ERBIL, Kurdistan Region – As the ceasefire deal in northern Syria brokered by the United States and Turkey comes to an end on Tuesday, the Kurdistan Region of Iraq is braced for a fresh wave of potentially tens of thousands of refugees.

Hoshang Mohamed Abdulrahman, Director General of the Joint Crisis Coordination Centre (JCC) at the Kurdistan Regional Government (KRG) Ministry of Interior, told Rudaw English on Tuesday the Region will struggle to manage such a huge number of refugees without international assistance. 

“As expected, the crisis in Syria will definitely impact the Kurdistan Region and it will have huge consequences. Right now we are facing new waves of refugees,” Abdulrahman said.

“As the situation continues to escalate and worsen in this region, we expect a quarter of a million people will be fleeing into the Kurdistan Region in the worst case scenario. This is an additional burden to our already depleted capacity.”

Some 165,000 people have been displaced from the towns and villages along Syria’s northern border with Turkey since Ankara launched its offensive on October 10. 

The United Nations and aid agencies are laying plans to accept 50,000 Syrians into the Kurdistan Region of Iraq in the coming months, according to the Norwegian Refugee Council (NRC).

In the last 24 hours alone, some 1,736 Syrian refugees have crossed into the Region – the highest number to arrive in a single day since the Turkish operation began. 

The KRG and aid agencies have established reception centers on the shared border linking Kurdish-controlled northeast Syria and the Iraqi Kurdish province of Duhok. From there, families are being bussed to camps in Domiz and Bardarash.

“We’re seeing hundreds arriving into Iraq every day and we expect more to arrive, not only because of the fighting but also because of the fear of what is going to happen next,” said NRC’s Iraq Country Director Rishana Haniffa on Tuesday. 
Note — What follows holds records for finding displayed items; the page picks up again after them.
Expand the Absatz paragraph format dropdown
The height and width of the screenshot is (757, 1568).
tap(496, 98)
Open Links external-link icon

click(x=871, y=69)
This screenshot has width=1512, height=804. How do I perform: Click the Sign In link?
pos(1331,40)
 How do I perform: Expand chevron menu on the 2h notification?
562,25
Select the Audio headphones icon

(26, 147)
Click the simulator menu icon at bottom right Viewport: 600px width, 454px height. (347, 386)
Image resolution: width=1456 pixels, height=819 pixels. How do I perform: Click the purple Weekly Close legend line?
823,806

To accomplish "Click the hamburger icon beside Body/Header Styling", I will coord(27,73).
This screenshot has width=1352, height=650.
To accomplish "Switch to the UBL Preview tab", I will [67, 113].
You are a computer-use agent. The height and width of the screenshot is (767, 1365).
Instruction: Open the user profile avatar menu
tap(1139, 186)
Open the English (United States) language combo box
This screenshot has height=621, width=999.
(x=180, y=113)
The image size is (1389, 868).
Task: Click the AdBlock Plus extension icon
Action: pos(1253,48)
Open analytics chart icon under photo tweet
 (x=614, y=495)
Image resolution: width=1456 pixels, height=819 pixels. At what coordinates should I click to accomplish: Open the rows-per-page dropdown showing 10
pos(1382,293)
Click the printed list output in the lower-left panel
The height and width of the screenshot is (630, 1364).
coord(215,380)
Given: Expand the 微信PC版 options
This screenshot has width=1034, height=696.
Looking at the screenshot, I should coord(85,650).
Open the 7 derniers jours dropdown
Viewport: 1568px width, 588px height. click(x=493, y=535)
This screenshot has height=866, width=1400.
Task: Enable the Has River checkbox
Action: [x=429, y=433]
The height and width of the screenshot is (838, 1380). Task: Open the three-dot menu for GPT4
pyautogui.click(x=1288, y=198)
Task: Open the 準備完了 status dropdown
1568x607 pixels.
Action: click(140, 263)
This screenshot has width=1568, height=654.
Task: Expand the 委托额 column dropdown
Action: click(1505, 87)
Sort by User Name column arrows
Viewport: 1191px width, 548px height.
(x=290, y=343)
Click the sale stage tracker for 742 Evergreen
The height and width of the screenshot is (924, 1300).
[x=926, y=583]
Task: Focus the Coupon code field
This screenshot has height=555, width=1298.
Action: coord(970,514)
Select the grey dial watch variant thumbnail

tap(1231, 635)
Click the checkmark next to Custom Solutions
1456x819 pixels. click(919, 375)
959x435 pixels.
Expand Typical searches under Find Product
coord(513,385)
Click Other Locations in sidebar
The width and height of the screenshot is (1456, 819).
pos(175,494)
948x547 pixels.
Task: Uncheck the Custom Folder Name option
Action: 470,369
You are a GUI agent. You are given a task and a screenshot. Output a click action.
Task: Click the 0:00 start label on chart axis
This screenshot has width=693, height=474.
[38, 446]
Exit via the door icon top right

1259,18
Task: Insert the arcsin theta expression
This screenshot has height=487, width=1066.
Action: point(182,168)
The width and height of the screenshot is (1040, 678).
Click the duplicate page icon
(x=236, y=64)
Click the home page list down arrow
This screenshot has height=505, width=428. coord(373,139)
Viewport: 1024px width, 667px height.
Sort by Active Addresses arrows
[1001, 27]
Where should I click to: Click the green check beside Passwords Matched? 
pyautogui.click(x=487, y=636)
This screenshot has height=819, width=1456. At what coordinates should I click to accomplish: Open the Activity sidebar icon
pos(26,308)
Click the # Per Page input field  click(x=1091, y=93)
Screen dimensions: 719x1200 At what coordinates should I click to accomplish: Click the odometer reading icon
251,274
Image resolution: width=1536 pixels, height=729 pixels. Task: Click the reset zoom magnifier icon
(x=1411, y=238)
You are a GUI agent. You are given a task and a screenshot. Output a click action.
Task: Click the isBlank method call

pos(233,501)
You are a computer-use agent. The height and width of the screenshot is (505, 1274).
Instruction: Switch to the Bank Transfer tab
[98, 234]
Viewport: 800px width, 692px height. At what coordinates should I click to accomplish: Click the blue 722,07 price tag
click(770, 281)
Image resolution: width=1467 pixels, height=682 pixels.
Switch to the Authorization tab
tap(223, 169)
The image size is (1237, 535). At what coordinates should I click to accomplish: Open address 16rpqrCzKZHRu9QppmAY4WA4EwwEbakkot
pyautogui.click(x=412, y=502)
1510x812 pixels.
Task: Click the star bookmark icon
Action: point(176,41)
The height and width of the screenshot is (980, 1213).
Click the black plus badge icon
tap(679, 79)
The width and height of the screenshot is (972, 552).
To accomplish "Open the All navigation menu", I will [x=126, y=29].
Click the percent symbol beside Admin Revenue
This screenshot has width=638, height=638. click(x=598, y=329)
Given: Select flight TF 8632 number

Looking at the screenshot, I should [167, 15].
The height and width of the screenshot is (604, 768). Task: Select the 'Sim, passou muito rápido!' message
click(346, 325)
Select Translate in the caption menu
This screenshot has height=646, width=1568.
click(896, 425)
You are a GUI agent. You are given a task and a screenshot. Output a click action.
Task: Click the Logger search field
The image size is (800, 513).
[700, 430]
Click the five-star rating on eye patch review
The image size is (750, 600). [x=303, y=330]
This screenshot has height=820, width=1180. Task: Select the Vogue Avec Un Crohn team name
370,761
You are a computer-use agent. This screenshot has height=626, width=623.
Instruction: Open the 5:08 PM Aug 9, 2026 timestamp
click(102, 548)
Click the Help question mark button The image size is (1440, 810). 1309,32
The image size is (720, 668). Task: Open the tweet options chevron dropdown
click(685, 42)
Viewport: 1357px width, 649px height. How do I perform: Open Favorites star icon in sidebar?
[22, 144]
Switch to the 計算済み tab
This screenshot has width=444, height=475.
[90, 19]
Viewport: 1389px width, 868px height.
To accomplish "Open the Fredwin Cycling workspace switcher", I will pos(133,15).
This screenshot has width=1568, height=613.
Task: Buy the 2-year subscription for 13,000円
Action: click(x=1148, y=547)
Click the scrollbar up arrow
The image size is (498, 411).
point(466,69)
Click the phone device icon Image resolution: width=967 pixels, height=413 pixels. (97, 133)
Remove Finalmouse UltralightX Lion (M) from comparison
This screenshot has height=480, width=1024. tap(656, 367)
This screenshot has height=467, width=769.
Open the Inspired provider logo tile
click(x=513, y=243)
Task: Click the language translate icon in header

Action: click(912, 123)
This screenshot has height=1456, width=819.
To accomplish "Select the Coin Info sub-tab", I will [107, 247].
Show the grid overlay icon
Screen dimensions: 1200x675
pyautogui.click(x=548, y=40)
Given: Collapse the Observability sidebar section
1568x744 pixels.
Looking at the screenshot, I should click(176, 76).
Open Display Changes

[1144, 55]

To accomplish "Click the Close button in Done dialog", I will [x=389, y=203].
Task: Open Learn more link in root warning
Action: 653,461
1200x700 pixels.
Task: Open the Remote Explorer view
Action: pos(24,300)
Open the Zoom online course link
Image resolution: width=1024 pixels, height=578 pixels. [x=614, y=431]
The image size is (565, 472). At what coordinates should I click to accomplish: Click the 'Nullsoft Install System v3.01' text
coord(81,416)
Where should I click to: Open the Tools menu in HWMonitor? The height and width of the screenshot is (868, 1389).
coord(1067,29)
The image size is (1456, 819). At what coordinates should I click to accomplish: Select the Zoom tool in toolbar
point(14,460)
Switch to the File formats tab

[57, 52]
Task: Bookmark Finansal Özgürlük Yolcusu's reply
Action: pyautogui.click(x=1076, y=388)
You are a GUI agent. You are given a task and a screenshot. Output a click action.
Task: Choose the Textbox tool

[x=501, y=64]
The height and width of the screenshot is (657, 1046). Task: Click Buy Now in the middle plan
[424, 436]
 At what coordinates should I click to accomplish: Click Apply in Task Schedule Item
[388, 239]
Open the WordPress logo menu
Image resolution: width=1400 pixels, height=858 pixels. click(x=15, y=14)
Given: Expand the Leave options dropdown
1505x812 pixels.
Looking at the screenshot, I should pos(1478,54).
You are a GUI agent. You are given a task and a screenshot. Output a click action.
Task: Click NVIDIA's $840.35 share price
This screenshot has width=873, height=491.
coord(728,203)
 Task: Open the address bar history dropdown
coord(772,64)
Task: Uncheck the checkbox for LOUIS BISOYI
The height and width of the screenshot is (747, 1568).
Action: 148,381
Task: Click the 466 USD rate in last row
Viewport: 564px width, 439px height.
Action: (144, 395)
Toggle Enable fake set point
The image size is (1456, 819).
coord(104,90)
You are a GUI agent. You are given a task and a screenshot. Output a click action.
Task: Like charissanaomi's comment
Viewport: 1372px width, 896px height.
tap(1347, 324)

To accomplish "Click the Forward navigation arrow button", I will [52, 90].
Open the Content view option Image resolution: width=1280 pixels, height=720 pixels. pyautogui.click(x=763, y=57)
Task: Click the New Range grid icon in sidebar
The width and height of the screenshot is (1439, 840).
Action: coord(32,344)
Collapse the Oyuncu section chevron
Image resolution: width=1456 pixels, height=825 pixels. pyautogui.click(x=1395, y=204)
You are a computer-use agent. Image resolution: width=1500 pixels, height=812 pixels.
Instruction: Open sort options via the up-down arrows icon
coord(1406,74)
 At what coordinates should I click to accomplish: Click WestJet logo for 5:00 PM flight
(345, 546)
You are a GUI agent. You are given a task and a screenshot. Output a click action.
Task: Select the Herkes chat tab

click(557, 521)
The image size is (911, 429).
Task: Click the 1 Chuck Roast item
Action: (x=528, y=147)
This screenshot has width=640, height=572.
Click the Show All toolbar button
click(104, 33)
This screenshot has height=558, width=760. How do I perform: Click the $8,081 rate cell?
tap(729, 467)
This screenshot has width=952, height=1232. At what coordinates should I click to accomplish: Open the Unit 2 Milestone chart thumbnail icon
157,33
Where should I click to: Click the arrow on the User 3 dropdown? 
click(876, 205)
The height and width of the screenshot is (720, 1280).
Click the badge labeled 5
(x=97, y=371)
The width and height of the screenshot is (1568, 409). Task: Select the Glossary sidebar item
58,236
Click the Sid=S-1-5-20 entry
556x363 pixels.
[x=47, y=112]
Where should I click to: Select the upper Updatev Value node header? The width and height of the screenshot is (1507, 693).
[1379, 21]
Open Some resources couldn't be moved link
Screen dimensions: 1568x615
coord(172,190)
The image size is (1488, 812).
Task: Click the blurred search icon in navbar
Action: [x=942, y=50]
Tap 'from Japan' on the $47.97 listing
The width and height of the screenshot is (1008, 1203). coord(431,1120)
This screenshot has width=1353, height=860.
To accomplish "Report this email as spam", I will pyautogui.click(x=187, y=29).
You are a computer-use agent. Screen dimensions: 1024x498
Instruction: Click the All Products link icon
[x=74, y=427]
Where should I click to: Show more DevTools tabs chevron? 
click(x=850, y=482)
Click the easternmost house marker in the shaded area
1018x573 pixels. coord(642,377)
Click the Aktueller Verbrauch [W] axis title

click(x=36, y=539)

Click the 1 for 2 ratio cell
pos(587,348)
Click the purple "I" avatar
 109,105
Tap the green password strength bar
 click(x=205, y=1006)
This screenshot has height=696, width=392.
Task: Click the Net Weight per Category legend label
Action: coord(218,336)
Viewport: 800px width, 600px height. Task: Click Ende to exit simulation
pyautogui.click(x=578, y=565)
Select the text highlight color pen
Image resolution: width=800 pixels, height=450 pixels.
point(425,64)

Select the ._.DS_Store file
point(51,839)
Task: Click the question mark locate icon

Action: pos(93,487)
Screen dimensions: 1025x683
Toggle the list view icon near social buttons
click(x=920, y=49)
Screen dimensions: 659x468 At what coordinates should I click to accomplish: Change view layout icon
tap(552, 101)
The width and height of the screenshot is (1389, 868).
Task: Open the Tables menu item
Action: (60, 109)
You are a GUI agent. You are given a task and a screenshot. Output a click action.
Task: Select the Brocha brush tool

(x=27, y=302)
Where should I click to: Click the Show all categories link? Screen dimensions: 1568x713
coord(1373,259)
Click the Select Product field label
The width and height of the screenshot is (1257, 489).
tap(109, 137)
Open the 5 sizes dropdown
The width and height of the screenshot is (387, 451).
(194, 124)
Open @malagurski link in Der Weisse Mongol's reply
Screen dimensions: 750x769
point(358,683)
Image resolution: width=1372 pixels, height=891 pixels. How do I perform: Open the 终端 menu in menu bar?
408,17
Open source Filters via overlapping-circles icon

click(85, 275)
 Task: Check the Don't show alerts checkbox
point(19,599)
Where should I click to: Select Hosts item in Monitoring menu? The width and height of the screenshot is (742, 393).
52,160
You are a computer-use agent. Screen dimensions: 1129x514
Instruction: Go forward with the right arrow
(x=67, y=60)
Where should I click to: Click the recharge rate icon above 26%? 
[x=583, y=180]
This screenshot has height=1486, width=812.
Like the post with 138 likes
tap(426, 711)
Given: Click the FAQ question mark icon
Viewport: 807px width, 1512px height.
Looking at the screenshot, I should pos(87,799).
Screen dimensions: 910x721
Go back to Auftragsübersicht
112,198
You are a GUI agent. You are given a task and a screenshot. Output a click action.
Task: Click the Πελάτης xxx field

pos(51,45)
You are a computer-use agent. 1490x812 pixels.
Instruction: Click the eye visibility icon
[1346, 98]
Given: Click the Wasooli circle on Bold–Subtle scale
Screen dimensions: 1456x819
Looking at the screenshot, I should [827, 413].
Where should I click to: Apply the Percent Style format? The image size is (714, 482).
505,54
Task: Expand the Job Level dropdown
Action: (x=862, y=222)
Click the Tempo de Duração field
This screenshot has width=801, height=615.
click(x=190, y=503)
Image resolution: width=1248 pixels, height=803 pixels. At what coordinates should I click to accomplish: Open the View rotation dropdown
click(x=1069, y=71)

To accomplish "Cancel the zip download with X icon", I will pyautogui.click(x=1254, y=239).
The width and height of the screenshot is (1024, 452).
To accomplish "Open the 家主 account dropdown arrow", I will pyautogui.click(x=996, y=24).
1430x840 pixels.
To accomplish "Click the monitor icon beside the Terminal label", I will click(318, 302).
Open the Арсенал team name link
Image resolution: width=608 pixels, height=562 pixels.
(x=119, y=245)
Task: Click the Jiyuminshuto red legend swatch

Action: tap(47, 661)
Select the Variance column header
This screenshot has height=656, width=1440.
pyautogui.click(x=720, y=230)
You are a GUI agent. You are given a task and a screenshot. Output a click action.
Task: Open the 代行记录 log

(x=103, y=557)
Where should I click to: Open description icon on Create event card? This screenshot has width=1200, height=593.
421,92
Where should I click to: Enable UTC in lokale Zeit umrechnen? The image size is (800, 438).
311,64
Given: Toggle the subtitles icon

“Syrians who wish to cross to safety in Iraq must be allowed to do so, without any delay.”

The JCC director general said the KRG is working with aid agencies to respond to the crisis.

“We are exerting all of our efforts that we have at the regional level, within our departments and ministries. We are coordinating with our partners like UN agencies … to mobilize the required funds and resources for implementing the contingency plan we have developed for this influx of Syrian refugees,” he said. 

“Currently we have been able to manage the first influx of Syrian refugees, but we are concerned beyond that if we receive thousands, tens of thousands, or hundreds of thousands, then it will be a really big burden and very difficult for us to do it alone,” Abdulrahman said.

The Kurdistan Region of Iraq is already hosting around a quarter of a million Syrian refugees who fled earlier bouts of violence in neighboring Syria. It is also home to tens of thousands of internally displaced persons from Iraqi provinces impacted by the war with the Islamic State (ISIS).

“Still we are hosting 791,000 Iraqi IDPs in the Kurdistan Region and also the 237,000 Syrian refugees that fled to the Kurdistan Region from 2012 onward,” the director general said, pointing out that many have been unable to return to their homes owing to security threats and a lack of services.

“The IDPs want to return, but many of them are coming back to our camps in the Kurdistan Region,” he said. 

“For instance, this year we have received over 6,400 IDPs who want to return, but due to money reasons they are coming back, leaving their homes or areas, like absence of security protection, especially after the ISIS activities in these areas and then the absence of services, livelihoods, job opportunities. So these people cannot survive after they return,” Abdulrahman added.